→ LESETEXT:
# # # # # # #
Urteil vom 26. Juni 2003
Schuldbetreibungs- und Konkurskammer

Bundesrichterin Escher, Präsidentin,
Bundesrichter Meyer, Bundesrichterin Hohl,
Gerichtsschreiber Gysel.

1. Pensionskasse X.________,
2.Pensionskasse Y.________,
Beschwerdeführerinnen,
beide vertreten durch die Advokaten Gabriel Nigon und Dr. Alexander Zürcher,
Marktplatz 18, Postfach, 4001 Basel,

gegen

Aufsichtsbehörde über das Betreibungs- und Konkursamt Basel-Stadt,
Bäumleingasse 5, Postfach 964, 4001 Basel.

Aufnahme einer Retentionsurkunde,

Beschwerde gegen das Urteil vom 20. Februar 2003.

Die Kammer zieht in Erwägung:

1.
Mit Eingabe vom 10. Januar 2003 reichten die Pensionskasse X.________ und die
Pensionskasse Y.________ beim Betreibungsamt des Kantons Basel-Stadt für
fälligen Mietzins von Fr. 798'636.35 (für die Zeit vom 1. Januar 2003 bis zum
31. März 2003) und laufenden Mietzins von Fr. 1'251'113.30 (für die Zeit vom
1. April 2003 bis zum 30. Juni 2003) ein gegen die Z.________ AG in
provisorischer Nachlassstundung gerichtetes Begehren um Aufnahme eines
Retentionsverzeichnisses in den gemieteten Räumen in A.________ ein.
# # # # # # #
→ ANGEZEIGTE DATEN:
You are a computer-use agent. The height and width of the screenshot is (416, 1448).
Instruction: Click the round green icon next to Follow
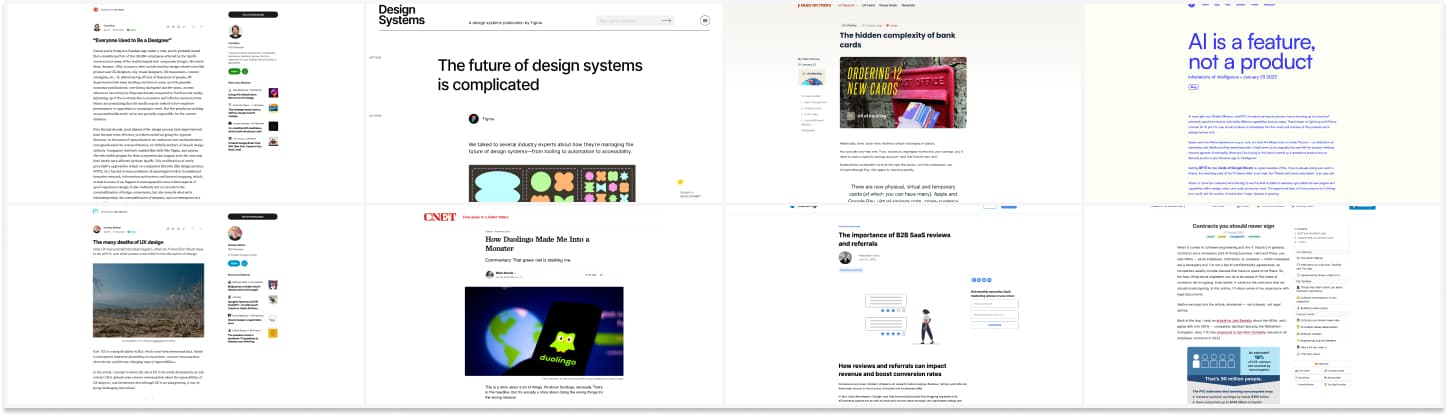coord(247,71)
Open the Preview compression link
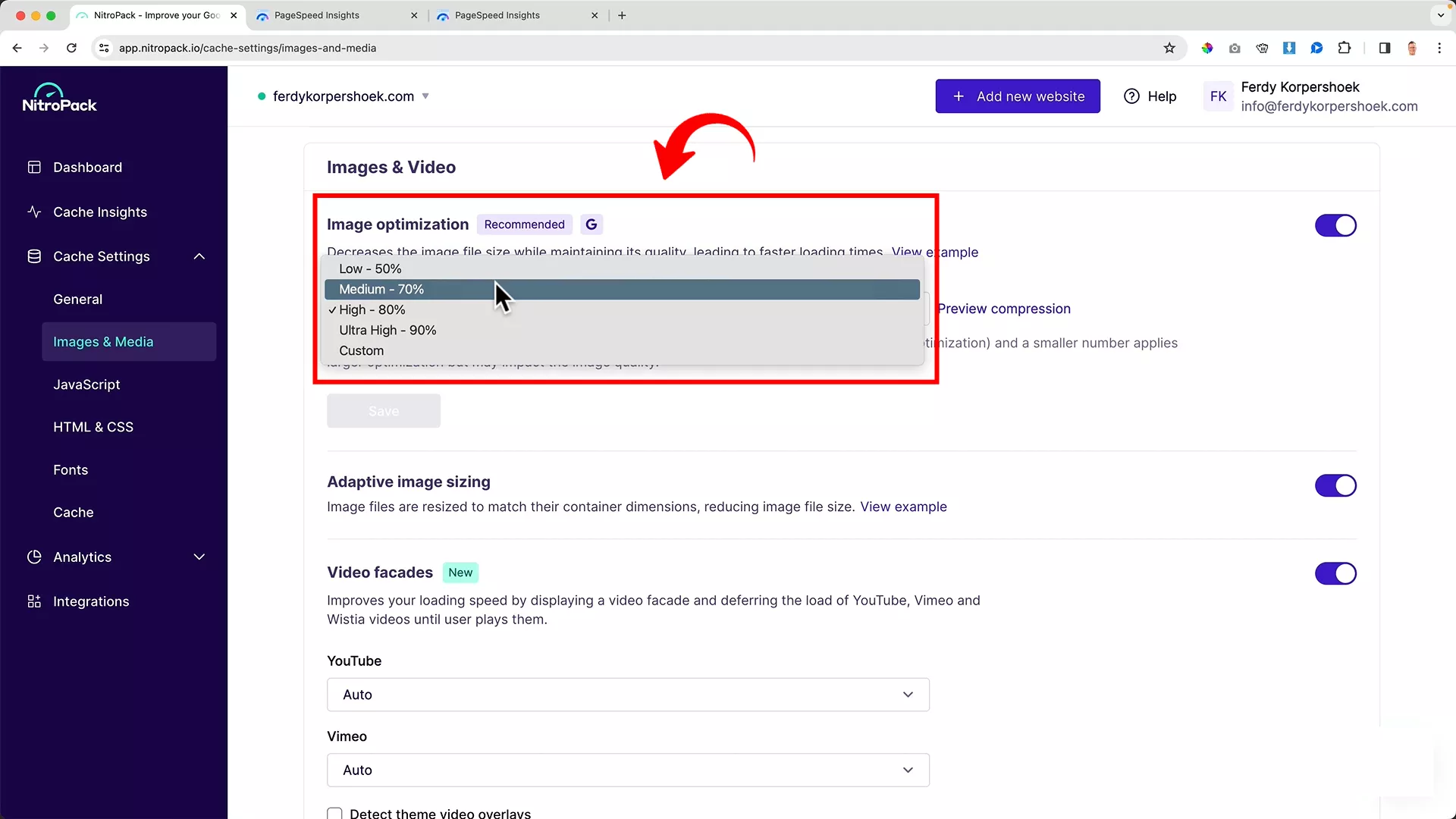The image size is (1456, 819). pos(1004,309)
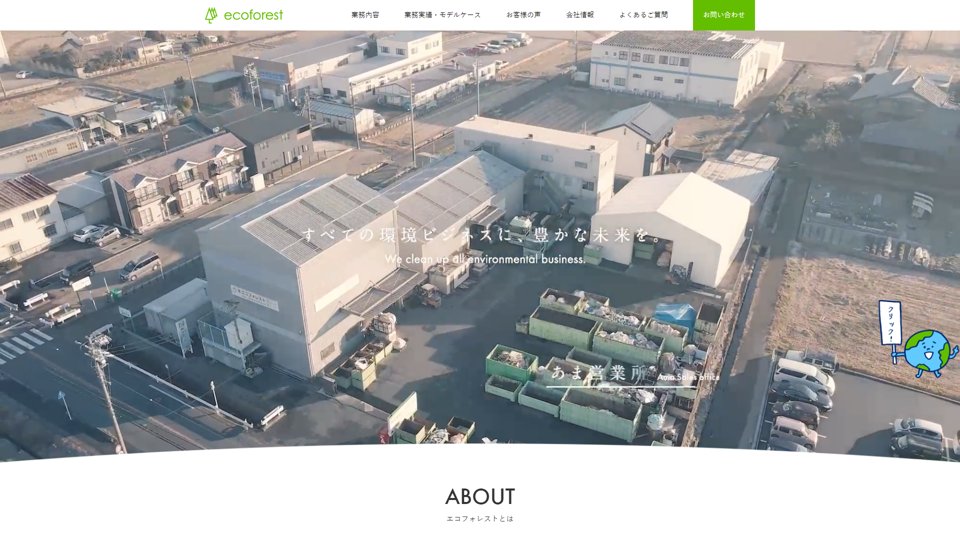Click the ABOUT section heading
The image size is (960, 540).
(x=480, y=497)
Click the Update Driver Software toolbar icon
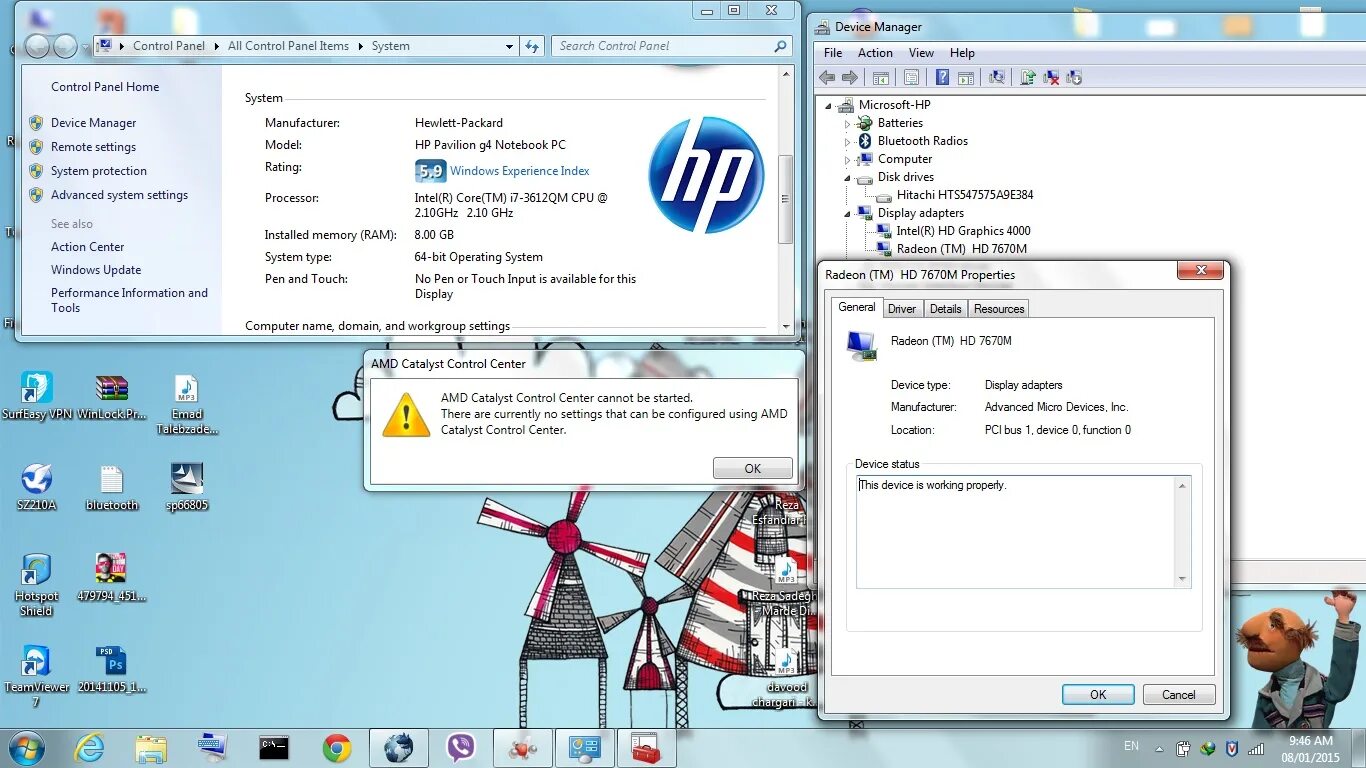1366x768 pixels. pos(1027,76)
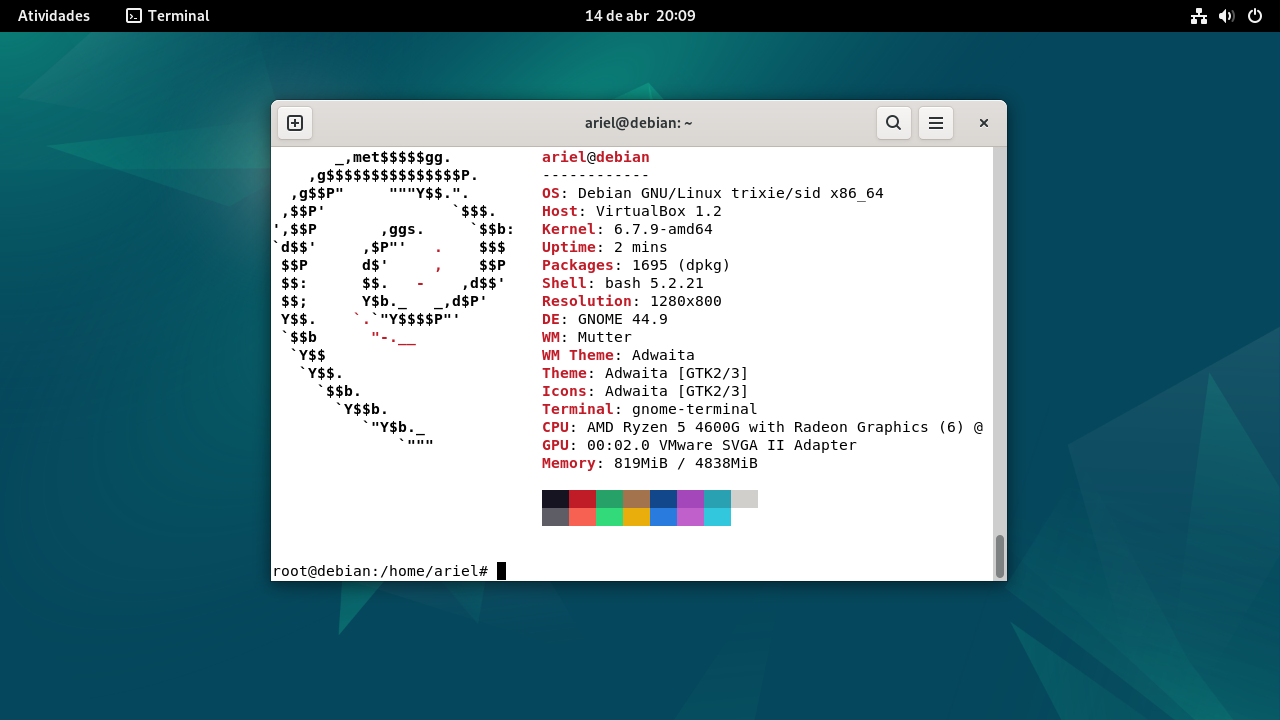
# # # # # # #
→ ANWEISUNGEN:
A. Übertragen Sie aus dem Gerichtsurteil wortgetreu den Abschnitt, der bei den Worten „Urteil vom 26.“ einsetzt und nach „Gerichtsschreiber Gysel.“ endet.
B. An welchem Datum reichten die beiden Pensionskassen laut dem Gerichtsurteil ihre Eingabe beim Betreibungsamt ein?
Die Daten braucht es hier nicht.

→ ANTWORTEN:
A.
Urteil vom 26. Juni 2003
Schuldbetreibungs- und Konkurskammer

Bundesrichterin Escher, Präsidentin,
Bundesrichter Meyer, Bundesrichterin Hohl,
Gerichtsschreiber Gysel.

B. Am 10. Januar 2003.